Paddy Power, used to posting stellar top-line profit growth, had flagged in November that an “exceptional” run of punter-friendly results would see full year operating profit come in about 11 million euros ($15 million) lower than expected.
The Dublin-based group said on Tuesday that operating profit was in line with consensus at 137.4 million euros, 1 percent higher than a year ago or 4 percent in constant currency terms. Revenue grew by 17 percent to 745 million euros.
“It was a pretty horrific run of sports results, but if it’s good for the punters, ultimately it will be good for us. You never can tell, but over time, it evens out,” Paddy Power chief financial officer Cormac McCarthy told Reuters.
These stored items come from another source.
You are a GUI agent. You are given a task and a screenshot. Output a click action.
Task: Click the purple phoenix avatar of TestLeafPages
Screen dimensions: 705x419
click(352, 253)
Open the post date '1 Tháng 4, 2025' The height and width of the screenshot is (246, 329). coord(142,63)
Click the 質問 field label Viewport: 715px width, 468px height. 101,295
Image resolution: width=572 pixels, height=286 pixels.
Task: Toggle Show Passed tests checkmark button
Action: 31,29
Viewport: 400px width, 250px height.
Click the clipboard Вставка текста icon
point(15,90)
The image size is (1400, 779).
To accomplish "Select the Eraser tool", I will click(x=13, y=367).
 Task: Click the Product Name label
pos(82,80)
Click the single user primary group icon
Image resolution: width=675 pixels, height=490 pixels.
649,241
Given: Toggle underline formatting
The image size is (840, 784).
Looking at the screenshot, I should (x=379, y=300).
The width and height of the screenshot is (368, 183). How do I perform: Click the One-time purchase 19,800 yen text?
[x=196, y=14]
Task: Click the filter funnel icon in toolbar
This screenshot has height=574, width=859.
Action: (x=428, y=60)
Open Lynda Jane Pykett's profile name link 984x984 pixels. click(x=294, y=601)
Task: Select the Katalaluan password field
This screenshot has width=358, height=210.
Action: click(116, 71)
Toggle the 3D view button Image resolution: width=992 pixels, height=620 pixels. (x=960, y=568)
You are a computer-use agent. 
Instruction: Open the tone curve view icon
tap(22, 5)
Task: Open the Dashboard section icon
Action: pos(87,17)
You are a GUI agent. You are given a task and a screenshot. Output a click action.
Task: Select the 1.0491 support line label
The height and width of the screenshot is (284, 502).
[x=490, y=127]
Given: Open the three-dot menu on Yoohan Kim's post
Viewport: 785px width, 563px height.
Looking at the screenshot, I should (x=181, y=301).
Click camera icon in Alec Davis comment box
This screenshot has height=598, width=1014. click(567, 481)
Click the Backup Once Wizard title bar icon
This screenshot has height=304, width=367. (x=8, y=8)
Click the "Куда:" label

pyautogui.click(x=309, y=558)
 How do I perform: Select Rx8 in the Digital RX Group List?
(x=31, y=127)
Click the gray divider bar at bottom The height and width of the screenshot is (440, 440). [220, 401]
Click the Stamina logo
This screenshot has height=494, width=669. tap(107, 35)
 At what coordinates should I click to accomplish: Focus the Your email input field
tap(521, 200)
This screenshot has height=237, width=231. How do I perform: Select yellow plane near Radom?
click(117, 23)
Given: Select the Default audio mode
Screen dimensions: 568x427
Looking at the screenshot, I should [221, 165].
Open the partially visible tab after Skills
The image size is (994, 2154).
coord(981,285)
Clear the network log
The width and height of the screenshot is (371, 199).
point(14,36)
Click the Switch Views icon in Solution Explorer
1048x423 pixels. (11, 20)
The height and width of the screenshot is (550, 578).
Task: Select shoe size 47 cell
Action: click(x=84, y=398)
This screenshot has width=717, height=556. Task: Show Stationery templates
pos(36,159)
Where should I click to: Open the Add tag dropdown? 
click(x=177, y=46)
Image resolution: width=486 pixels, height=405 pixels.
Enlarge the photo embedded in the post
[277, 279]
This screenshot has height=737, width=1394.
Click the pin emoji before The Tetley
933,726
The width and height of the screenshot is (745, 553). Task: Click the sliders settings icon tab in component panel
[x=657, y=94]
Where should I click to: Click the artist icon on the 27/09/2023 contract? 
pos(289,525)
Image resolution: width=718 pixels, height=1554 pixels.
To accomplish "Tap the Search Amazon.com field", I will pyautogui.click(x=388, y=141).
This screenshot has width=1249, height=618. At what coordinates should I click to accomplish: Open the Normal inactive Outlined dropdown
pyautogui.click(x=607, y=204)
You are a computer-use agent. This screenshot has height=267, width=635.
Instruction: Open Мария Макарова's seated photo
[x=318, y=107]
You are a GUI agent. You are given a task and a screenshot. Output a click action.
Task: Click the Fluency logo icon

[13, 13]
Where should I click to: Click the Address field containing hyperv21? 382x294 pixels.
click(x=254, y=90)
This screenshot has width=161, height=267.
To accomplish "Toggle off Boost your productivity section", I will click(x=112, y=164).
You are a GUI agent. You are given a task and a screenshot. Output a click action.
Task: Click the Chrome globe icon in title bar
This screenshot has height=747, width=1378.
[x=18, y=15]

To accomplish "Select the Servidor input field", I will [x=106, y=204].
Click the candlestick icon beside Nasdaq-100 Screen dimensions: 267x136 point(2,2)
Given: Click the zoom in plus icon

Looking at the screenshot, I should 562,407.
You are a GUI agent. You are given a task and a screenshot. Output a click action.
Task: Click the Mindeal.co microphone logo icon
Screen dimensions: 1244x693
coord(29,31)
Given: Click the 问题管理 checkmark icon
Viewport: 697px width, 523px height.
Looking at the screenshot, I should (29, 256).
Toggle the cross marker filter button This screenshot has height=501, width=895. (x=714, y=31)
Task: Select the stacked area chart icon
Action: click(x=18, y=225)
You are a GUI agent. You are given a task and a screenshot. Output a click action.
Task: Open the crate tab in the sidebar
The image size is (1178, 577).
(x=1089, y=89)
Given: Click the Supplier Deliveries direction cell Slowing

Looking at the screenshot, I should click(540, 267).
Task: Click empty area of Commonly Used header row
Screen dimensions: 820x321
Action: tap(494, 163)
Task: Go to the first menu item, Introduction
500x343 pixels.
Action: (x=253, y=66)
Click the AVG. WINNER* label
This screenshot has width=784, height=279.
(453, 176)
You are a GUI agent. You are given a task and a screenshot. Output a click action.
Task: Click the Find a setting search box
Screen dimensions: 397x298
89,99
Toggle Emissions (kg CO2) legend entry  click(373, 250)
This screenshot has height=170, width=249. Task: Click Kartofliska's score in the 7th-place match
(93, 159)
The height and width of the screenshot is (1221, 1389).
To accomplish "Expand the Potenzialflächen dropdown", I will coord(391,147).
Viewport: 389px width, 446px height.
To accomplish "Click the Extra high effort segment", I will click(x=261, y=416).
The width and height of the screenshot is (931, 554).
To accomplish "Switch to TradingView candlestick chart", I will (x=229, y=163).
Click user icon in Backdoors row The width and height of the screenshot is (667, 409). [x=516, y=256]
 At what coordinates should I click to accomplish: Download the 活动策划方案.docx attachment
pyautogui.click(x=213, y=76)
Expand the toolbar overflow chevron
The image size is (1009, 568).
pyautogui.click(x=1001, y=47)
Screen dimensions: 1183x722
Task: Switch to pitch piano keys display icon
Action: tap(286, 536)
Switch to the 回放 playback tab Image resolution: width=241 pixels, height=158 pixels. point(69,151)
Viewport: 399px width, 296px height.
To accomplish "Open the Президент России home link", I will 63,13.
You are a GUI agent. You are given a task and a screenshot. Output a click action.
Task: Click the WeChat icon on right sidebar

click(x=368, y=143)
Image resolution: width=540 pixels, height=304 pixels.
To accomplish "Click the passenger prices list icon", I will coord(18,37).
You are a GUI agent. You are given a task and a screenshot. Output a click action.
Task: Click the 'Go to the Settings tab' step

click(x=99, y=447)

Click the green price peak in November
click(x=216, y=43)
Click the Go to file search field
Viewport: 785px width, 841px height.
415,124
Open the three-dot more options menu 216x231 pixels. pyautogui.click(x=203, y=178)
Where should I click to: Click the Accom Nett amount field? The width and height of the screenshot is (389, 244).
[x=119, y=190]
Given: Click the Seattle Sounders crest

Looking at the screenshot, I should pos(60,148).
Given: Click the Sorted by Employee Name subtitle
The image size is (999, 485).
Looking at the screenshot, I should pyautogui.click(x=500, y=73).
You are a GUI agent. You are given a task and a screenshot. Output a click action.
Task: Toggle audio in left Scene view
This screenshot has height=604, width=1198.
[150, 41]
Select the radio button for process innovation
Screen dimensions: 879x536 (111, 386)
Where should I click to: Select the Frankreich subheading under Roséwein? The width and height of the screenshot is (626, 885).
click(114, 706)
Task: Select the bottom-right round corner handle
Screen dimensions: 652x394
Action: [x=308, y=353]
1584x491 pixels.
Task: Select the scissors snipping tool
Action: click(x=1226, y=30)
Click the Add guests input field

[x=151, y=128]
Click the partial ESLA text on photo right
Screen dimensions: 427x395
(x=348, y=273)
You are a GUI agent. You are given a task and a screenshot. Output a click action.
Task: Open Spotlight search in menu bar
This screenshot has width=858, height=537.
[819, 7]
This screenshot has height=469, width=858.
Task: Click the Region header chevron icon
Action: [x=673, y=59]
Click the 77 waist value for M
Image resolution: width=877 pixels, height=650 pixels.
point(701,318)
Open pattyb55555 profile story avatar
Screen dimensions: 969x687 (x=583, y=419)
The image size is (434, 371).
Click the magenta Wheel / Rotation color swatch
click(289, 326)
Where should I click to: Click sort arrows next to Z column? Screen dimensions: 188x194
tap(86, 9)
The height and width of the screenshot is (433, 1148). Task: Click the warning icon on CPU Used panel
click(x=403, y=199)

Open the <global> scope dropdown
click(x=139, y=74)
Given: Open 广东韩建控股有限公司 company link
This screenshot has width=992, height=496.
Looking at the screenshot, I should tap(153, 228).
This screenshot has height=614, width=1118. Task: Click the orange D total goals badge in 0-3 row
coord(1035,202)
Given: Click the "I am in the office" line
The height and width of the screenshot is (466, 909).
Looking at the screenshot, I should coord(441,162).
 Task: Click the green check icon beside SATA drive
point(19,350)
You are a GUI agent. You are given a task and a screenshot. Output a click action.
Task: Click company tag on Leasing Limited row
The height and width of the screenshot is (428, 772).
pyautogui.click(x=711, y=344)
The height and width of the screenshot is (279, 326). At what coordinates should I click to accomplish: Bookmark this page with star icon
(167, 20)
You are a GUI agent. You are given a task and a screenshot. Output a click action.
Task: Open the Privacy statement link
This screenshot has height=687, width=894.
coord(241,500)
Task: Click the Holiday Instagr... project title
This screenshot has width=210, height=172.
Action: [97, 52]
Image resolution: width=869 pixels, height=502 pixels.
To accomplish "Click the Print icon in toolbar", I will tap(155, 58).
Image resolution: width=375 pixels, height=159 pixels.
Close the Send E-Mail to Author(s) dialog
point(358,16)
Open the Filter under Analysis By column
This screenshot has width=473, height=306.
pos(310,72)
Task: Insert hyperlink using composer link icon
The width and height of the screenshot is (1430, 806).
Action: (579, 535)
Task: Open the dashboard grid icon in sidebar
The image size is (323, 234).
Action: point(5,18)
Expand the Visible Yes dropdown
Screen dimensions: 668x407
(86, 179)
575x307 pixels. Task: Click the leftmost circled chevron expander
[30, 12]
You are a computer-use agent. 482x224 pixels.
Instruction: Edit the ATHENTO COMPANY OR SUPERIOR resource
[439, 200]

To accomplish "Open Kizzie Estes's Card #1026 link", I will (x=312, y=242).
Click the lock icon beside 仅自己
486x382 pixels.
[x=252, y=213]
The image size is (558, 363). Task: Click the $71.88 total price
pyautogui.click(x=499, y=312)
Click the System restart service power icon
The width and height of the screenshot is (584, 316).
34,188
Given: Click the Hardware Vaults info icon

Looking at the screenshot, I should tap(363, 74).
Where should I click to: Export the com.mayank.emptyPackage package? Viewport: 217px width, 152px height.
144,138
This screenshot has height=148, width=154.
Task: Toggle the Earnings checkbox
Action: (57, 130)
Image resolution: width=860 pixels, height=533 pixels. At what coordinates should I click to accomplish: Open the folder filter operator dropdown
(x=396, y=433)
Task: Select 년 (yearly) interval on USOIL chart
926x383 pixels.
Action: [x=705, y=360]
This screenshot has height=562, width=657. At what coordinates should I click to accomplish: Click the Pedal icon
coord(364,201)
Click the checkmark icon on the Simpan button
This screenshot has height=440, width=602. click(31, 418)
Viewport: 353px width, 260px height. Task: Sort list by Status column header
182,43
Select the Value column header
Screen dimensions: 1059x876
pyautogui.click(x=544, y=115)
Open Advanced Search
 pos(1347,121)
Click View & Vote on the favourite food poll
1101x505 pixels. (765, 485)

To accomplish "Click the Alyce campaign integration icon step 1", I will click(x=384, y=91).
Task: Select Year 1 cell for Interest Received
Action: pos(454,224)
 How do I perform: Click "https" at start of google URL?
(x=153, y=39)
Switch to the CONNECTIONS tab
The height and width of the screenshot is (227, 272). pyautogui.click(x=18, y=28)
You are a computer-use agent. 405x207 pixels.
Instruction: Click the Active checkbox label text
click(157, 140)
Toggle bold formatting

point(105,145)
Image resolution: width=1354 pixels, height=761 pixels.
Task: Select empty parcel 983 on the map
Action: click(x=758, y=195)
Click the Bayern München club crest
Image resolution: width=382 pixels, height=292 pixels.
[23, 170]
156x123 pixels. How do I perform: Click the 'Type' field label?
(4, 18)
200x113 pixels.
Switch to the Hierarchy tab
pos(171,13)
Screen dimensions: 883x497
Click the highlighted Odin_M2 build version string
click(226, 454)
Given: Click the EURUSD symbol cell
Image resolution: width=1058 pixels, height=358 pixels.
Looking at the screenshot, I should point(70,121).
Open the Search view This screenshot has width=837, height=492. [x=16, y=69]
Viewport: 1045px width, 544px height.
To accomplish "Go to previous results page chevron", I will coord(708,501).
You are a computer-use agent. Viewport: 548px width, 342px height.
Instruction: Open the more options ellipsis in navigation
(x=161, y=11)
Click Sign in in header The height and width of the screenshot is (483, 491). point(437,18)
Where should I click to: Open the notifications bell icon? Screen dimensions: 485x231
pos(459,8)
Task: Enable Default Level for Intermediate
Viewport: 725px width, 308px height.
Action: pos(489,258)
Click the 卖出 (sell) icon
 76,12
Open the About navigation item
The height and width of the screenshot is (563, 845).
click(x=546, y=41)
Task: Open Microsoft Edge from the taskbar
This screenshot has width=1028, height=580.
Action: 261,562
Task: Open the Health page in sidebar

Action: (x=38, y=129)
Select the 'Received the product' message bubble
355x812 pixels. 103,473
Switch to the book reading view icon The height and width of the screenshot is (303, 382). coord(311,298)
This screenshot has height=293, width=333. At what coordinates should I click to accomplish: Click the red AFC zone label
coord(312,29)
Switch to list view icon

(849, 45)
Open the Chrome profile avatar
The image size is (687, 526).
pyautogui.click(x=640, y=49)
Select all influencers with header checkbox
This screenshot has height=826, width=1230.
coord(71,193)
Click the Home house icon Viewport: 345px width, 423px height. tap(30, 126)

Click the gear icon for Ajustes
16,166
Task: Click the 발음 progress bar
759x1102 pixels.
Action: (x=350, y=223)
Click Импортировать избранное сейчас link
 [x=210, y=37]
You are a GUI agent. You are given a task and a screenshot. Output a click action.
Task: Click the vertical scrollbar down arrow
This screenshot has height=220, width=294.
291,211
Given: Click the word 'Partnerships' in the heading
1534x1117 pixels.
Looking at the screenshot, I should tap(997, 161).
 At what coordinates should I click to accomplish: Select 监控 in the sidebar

The amount of money staked by customers was up 16 percent in January and February, Paddy Power said ahead of a busy period that includes the soccer World Cup in June when activity traditionally rises significantly.
Its shares were 1 percent lower at 59.8 euros at 1030 GMT.
The bookmaker, which also has a presence in Italy, France, Australia and Canada, said it had signed a new contract with the largest operator in Slovakia, a move that McCarthy said would not be significant to earnings but showed Paddy Power’s strength in the business-to-business market.
With British bookmakers advertising aggressively to chase market share ahead of the introduction of a new 15 percent tax on online winnings in December, Paddy Power, which opened 57 UK shops last year, said market share was already consolidating amongst the larger operators.
“We have scale, we are very efficient and we have got a very significant customer base. We think as this plays out those with scale and something unique like we have will trade through this very successfully,” said McCarthy.
“Others who can’t match that will struggle.”